As Jane Costlow, Clark A. Griffith Professor of Environmental Studies at Bates College, explains in a wall text, the title “Magallanica,” or Magellan’s land, was Spain’s early name for this terra incognita that has drawn explorers over the centuries and, more recently, tourists and scientists. “Maps of Antarctica must now be redrawn yearly,” Costlow notes, “in a recalibration that has nothing to do with sovereign borders and everything to do with melting ice.”
In 1999, the National Geographic Society published the seventh edition of its Atlas of the World. In his review in the New York Times, John Noble Wilford noted how sophisticated technology, such as satellite imagery, was helping cartographers become more precise in their delineations, allowing them to keep up with ever-changing borders and names. “Some of us,” he states, “can remember schoolroom maps where at least half the lands of the world were colored pink, denoting the British Empire, ‘on which the sun never set.’”
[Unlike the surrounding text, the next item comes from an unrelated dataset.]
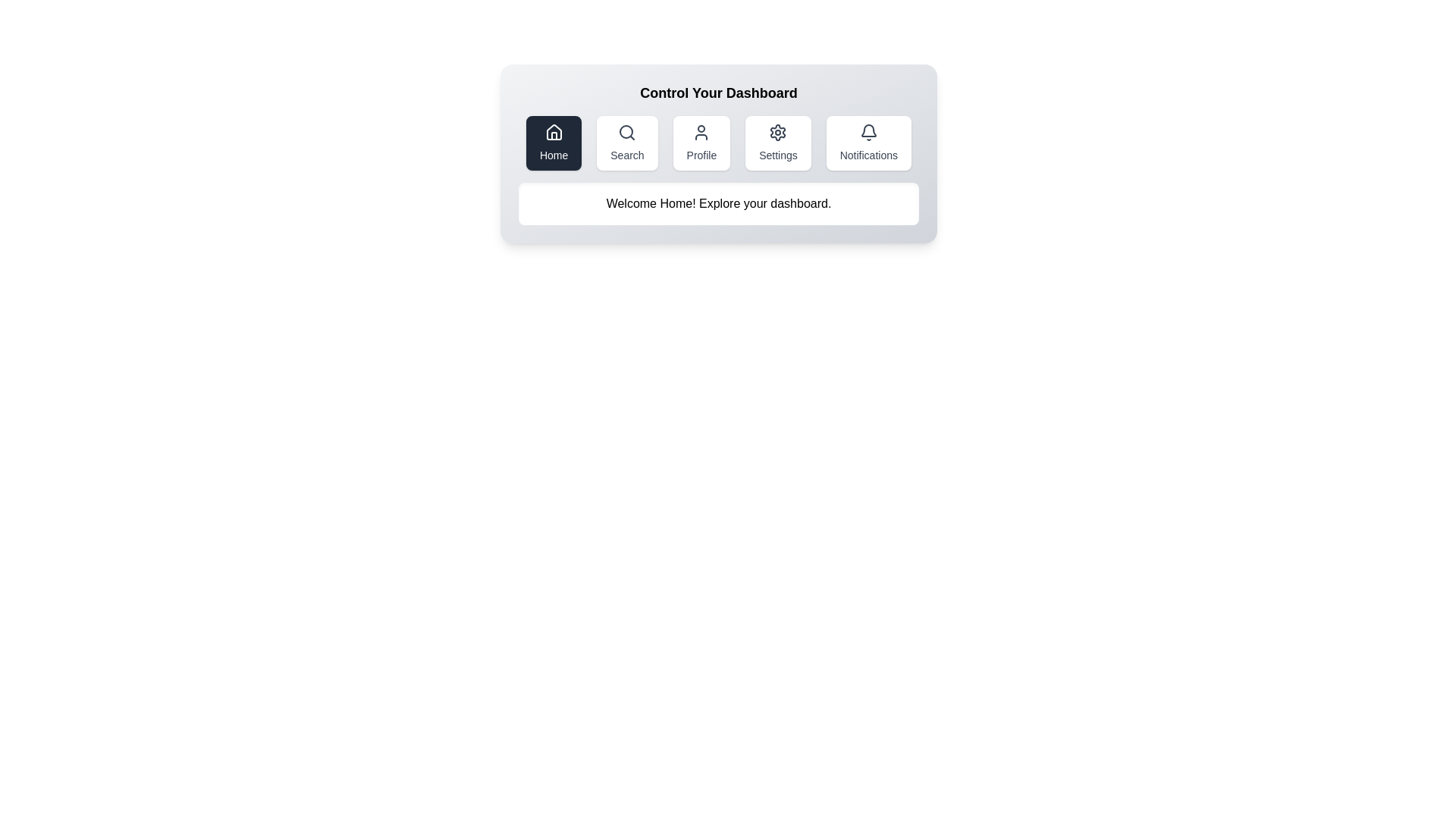 The width and height of the screenshot is (1456, 819). I want to click on bell notification icon located in the top-right section of the interface within the 'Notifications' tile for design or debugging purposes, so click(868, 130).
Mills is old school in his map-making; if his data is precise, his renderings of it can bring to mind paintings you might find in an antique shop. In “What’s in a Name? (state names + the number of major geographic features named after indigenous people & words marked with red),” 2018, a vintage map of the United States and its territories is decorated with rows and ribbons of small colorful marks. Many of the individual states are painted in red and blue, as US maps are often color-coded today to denote political leanings.
Mills has been exploring maps since 1992 when the quincentennial of Columbus’s arrival in North America inspired him to consider how the world is shaped by imperialism and greed. The American invasion of Afghanistan and then Iraq provided further fuel to his cartographic inventions, leading to the publication of his U.S. Future States Atlas: An Atlas of Global Imperialism in 2009.
His agenda, if you will, is to lure the viewer with his remarkable visuals and then lay some staggering data on her/him. This M.O. calls to mind Robert Shetterly’s ongoing Americans Who Tell the Truth series, portraits of activists, humanitarians, historians, artists, and others who have challenged figures and structures of power by addressing urgent sociopolitical and environmental issues. By showing his portraits of people, including Cesar Chavez, Terry Tempest Williams, Walt Whitman, and Martin Luther King, Jr. in classrooms across the country, Shetterly seeks to raise awareness of these individuals and their impact on our lives. Perhaps Mills’s maps should accompany these portraits, replacing the standard depictions of the world with ones that get at the truth of populations and places under threat by means that are both convincing and beguiling.
Dan Mills: Human Topographies continues at the Center for Maine Contemporary Art (21 Winter Street, Rockland, Maine) through October 13.